- Task goal: Copy these lines verbatim.

---------- Information shown ----------

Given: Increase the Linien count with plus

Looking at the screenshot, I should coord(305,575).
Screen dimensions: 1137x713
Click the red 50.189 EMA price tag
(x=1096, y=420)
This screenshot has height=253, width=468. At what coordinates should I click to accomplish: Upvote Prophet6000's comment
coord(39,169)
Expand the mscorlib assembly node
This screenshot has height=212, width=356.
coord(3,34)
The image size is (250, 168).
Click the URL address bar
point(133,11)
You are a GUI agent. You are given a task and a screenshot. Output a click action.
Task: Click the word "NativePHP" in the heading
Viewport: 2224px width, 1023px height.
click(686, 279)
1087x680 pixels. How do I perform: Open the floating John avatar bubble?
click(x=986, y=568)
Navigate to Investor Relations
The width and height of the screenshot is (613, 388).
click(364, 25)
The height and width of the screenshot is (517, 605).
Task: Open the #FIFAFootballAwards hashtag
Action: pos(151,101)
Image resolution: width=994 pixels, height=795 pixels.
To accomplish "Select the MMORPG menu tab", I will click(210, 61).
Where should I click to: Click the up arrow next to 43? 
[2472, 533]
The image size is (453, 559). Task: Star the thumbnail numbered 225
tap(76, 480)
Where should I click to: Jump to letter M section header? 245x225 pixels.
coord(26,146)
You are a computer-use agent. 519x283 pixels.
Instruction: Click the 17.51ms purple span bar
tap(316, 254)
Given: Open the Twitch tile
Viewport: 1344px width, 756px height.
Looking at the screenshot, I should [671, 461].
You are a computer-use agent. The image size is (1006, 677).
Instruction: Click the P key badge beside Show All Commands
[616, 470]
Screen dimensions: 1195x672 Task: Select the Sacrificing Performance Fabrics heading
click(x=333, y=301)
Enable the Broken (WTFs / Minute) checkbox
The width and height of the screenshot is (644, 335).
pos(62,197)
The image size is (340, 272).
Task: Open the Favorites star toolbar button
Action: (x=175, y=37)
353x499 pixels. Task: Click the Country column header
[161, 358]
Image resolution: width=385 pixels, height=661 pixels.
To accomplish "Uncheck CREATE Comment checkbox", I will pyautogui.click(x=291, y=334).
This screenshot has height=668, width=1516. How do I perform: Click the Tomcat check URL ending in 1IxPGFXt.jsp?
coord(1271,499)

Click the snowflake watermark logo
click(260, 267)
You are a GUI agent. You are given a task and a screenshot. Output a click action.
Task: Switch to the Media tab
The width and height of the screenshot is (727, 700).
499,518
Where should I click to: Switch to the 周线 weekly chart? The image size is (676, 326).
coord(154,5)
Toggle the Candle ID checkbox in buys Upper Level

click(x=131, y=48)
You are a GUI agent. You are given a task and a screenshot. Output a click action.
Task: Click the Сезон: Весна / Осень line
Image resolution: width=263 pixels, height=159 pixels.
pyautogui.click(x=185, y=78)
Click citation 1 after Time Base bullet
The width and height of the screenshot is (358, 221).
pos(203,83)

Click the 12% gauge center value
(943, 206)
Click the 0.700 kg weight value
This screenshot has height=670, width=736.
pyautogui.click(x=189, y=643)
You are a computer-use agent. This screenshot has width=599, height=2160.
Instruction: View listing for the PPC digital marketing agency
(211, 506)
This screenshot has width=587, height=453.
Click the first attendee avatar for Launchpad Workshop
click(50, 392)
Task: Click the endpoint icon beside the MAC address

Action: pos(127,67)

----------

- Complete output:
Given: Increase the Linien count with plus

Looking at the screenshot, I should coord(305,575).
Screen dimensions: 1137x713
Click the red 50.189 EMA price tag
(x=1096, y=420)
This screenshot has height=253, width=468. At what coordinates should I click to accomplish: Upvote Prophet6000's comment
coord(39,169)
Expand the mscorlib assembly node
This screenshot has height=212, width=356.
coord(3,34)
The image size is (250, 168).
Click the URL address bar
point(133,11)
You are a GUI agent. You are given a task and a screenshot. Output a click action.
Task: Click the word "NativePHP" in the heading
Viewport: 2224px width, 1023px height.
click(686, 279)
1087x680 pixels. How do I perform: Open the floating John avatar bubble?
click(x=986, y=568)
Navigate to Investor Relations
The width and height of the screenshot is (613, 388).
click(364, 25)
The height and width of the screenshot is (517, 605).
Task: Open the #FIFAFootballAwards hashtag
Action: pos(151,101)
Image resolution: width=994 pixels, height=795 pixels.
To accomplish "Select the MMORPG menu tab", I will click(210, 61).
Where should I click to: Click the up arrow next to 43? 
[2472, 533]
The image size is (453, 559). Task: Star the thumbnail numbered 225
tap(76, 480)
Where should I click to: Jump to letter M section header? 245x225 pixels.
coord(26,146)
You are a computer-use agent. 519x283 pixels.
Instruction: Click the 17.51ms purple span bar
tap(316, 254)
Given: Open the Twitch tile
Viewport: 1344px width, 756px height.
Looking at the screenshot, I should [671, 461].
You are a computer-use agent. The image size is (1006, 677).
Instruction: Click the P key badge beside Show All Commands
[616, 470]
Screen dimensions: 1195x672 Task: Select the Sacrificing Performance Fabrics heading
click(x=333, y=301)
Enable the Broken (WTFs / Minute) checkbox
The width and height of the screenshot is (644, 335).
pos(62,197)
The image size is (340, 272).
Task: Open the Favorites star toolbar button
Action: (x=175, y=37)
353x499 pixels. Task: Click the Country column header
[161, 358]
Image resolution: width=385 pixels, height=661 pixels.
To accomplish "Uncheck CREATE Comment checkbox", I will pyautogui.click(x=291, y=334).
This screenshot has height=668, width=1516. How do I perform: Click the Tomcat check URL ending in 1IxPGFXt.jsp?
coord(1271,499)

Click the snowflake watermark logo
click(260, 267)
You are a GUI agent. You are given a task and a screenshot. Output a click action.
Task: Switch to the Media tab
The width and height of the screenshot is (727, 700).
499,518
Where should I click to: Switch to the 周线 weekly chart? The image size is (676, 326).
coord(154,5)
Toggle the Candle ID checkbox in buys Upper Level

click(x=131, y=48)
You are a GUI agent. You are given a task and a screenshot. Output a click action.
Task: Click the Сезон: Весна / Осень line
Image resolution: width=263 pixels, height=159 pixels.
pyautogui.click(x=185, y=78)
Click citation 1 after Time Base bullet
The width and height of the screenshot is (358, 221).
pos(203,83)

Click the 12% gauge center value
(943, 206)
Click the 0.700 kg weight value
This screenshot has height=670, width=736.
pyautogui.click(x=189, y=643)
You are a computer-use agent. This screenshot has width=599, height=2160.
Instruction: View listing for the PPC digital marketing agency
(211, 506)
This screenshot has width=587, height=453.
Click the first attendee avatar for Launchpad Workshop
click(50, 392)
Task: Click the endpoint icon beside the MAC address

Action: pos(127,67)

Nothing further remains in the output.